• Work instruction
Reproduce the data in full, exactly as it appears.

..............................

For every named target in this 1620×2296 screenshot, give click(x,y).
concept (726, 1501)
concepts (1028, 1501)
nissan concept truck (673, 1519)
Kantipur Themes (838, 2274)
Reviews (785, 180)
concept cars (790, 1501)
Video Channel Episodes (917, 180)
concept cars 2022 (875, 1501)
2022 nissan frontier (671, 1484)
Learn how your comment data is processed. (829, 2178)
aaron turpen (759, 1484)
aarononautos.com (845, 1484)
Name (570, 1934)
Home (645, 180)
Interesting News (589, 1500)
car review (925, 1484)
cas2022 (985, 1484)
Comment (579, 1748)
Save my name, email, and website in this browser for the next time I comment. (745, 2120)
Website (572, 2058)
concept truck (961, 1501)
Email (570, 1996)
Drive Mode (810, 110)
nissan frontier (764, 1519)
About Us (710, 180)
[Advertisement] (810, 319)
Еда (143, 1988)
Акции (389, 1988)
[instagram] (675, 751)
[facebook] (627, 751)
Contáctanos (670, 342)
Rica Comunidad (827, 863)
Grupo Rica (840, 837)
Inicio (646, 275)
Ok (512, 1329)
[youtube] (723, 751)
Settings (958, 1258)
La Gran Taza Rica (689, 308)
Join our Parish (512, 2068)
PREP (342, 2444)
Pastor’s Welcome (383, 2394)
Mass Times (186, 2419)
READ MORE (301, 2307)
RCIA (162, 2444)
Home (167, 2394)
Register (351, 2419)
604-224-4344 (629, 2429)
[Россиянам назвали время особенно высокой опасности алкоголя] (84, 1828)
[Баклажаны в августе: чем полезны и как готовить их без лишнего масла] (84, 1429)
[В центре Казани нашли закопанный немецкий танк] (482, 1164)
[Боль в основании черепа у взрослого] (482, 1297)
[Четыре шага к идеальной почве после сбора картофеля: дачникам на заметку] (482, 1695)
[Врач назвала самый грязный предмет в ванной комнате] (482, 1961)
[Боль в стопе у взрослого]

..............................

• Task output
For every named target in this 1620×2296 screenshot, give click(x,y).
concept (726, 1501)
concepts (1028, 1501)
nissan concept truck (673, 1519)
Kantipur Themes (838, 2274)
Reviews (785, 180)
concept cars (790, 1501)
Video Channel Episodes (917, 180)
concept cars 2022 (875, 1501)
2022 nissan frontier (671, 1484)
Learn how your comment data is processed. (829, 2178)
aaron turpen (759, 1484)
aarononautos.com (845, 1484)
Name (570, 1934)
Home (645, 180)
Interesting News (589, 1500)
car review (925, 1484)
cas2022 (985, 1484)
Comment (579, 1748)
Save my name, email, and website in this browser for the next time I comment. (745, 2120)
Website (572, 2058)
concept truck (961, 1501)
Email (570, 1996)
Drive Mode (810, 110)
nissan frontier (764, 1519)
About Us (710, 180)
[Advertisement] (810, 319)
Еда (143, 1988)
Акции (389, 1988)
[instagram] (675, 751)
[facebook] (627, 751)
Contáctanos (670, 342)
Rica Comunidad (827, 863)
Grupo Rica (840, 837)
Inicio (646, 275)
Ok (512, 1329)
[youtube] (723, 751)
Settings (958, 1258)
La Gran Taza Rica (689, 308)
Join our Parish (512, 2068)
PREP (342, 2444)
Pastor’s Welcome (383, 2394)
Mass Times (186, 2419)
READ MORE (301, 2307)
RCIA (162, 2444)
Home (167, 2394)
Register (351, 2419)
604-224-4344 (629, 2429)
[Россиянам назвали время особенно высокой опасности алкоголя] (84, 1828)
[Баклажаны в августе: чем полезны и как готовить их без лишнего масла] (84, 1429)
[В центре Казани нашли закопанный немецкий танк] (482, 1164)
[Боль в основании черепа у взрослого] (482, 1297)
[Четыре шага к идеальной почве после сбора картофеля: дачникам на заметку] (482, 1695)
[Врач назвала самый грязный предмет в ванной комнате] (482, 1961)
[Боль в стопе у взрослого]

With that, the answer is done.